Kweon, O., Kim, S.-J., Freeman, J. P., Song, J., Baek, S., Cerniglia, C. E.
The Rieske nonheme iron aromatic ring-hydroxylating oxygenases (RHOs) NidAB and NidA3B3 from Mycobacterium vanbaalenii PYR-1 have been implicated in the initial oxidation of high-molecular-weight (HMW) polycyclic aromatic hydrocarbons (PAHs), forming cis-dihydrodiols. To clarify how these two RHOs are functionally different with respect to the degradation of HMW PAHs, we investigated their substrate specificities to 13 representative aromatic substrates (toluene, m-xylene, phthalate, biphenyl, naphthalene, phenanthrene, anthracene, fluoranthene, pyrene, benz[a]anthracene, benzo[a]pyrene, carbazole, and dibenzothiophene) by enzyme reconstitution studies of Escherichia coli. Both Nid systems were identified to be compatible with type V electron transport chain (ETC) components, consisting of a [3Fe-4S]-type ferredoxin and a glutathione reductase (GR)-type reductase. Metabolite profiles indicated that the Nid systems oxidize a wide range of aromatic hydrocarbon compounds, producing various isomeric dihydrodiol and phenolic compounds. NidAB and NidA3B3 showed the highest conversion rates for pyrene and fluoranthene, respectively, with high product regiospecificity, whereas other aromatic substrates were converted at relatively low regiospecificity. Structural characteristics of the active sites of the Nid systems were investigated and compared to those of other RHOs. The NidAB and NidA3B3 systems showed the largest substrate-binding pockets in the active sites, which satisfies spatial requirements for accepting HMW PAHs.
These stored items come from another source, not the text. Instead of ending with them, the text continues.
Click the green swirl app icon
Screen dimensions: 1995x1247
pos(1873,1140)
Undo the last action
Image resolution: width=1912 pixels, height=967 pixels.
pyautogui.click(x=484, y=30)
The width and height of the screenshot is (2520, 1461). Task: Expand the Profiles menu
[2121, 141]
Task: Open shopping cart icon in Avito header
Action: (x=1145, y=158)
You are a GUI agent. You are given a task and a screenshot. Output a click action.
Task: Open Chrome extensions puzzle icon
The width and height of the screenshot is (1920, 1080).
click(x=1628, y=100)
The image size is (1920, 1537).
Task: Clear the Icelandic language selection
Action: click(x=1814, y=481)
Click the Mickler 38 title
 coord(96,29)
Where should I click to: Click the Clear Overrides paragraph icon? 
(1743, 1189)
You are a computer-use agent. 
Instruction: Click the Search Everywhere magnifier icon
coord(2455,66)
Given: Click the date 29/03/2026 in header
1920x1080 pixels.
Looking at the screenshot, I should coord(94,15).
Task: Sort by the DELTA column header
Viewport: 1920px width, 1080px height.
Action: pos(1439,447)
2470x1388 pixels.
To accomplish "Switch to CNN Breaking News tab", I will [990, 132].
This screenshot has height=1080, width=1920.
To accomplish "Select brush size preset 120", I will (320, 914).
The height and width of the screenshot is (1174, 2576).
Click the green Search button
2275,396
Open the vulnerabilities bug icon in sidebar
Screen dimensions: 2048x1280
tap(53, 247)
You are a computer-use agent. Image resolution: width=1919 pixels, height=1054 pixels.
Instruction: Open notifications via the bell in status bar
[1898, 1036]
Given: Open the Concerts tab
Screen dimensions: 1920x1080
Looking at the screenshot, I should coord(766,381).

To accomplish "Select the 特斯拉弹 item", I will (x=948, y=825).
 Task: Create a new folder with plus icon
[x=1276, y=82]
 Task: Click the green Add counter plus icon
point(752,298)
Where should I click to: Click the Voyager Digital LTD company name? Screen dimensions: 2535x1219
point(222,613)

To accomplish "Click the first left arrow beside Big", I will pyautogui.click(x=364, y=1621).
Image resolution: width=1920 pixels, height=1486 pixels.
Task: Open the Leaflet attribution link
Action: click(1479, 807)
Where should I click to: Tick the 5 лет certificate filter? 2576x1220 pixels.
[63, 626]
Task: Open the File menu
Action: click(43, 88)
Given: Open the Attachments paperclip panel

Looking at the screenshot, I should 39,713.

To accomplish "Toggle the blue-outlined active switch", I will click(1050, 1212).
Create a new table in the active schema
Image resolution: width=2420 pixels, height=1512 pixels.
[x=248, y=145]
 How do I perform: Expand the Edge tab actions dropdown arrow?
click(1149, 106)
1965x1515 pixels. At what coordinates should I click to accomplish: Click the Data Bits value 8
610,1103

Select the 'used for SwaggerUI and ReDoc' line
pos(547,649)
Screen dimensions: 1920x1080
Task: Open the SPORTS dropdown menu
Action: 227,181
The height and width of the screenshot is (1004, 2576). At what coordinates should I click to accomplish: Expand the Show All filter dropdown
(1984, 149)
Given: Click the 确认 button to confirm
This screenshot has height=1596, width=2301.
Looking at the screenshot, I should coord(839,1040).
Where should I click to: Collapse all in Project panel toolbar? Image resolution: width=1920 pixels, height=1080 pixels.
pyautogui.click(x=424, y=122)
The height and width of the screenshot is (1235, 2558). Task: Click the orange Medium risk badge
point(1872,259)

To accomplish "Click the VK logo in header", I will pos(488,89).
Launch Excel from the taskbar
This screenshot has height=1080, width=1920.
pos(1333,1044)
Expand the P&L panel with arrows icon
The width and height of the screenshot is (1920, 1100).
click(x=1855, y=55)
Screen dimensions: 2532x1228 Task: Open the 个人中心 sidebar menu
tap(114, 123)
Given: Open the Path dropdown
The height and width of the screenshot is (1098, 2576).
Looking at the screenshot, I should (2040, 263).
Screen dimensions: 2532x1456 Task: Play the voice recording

Spatially conserved aromatic amino acids, Phe-Phe-Phe, in the substrate-binding pockets of the Nid systems appeared to play an important role in keeping aromatic substrates within the reactive distance from the iron atom, which allows each oxygen to attack the neighboring carbons.
IMPORTANCE Since the discovery of microbial ring-hydroxylating oxygenases (RHOs) in 1970, the sequences, structures, and enzyme biochemistry, including enantiospecific products, of RHOs have been studied and discussed extensively from the perspective of biodegradation, biotransformation, and biocatalysis processes. However, with all that effort to elucidate the enzymatic mechanisms of RHOs, little is known about the biochemistry and enzymology underlying high-molecular-weight (HMW) polycyclic aromatic hydrocarbon (PAH) degradation. We used Mycobacterium vanbaalenii PYR-1 Nid enzymes, the first type V RHO members to display an apparent substrate preference for HMW PAHs. Here, we examine the mechanism of the RHO reaction by integrating structural information of the NidAB and NidA3B3 enzymes with substrate and product data. This study gives us an understanding of how the model RHO systems of M. vanbaalenii PYR-1 metabolize HMW PAHs. The information obtained would also be helpful for successful application of RHO enzymes to the production of industrially and medically important chiral chemicals and the development of PAH bioremediation technologies.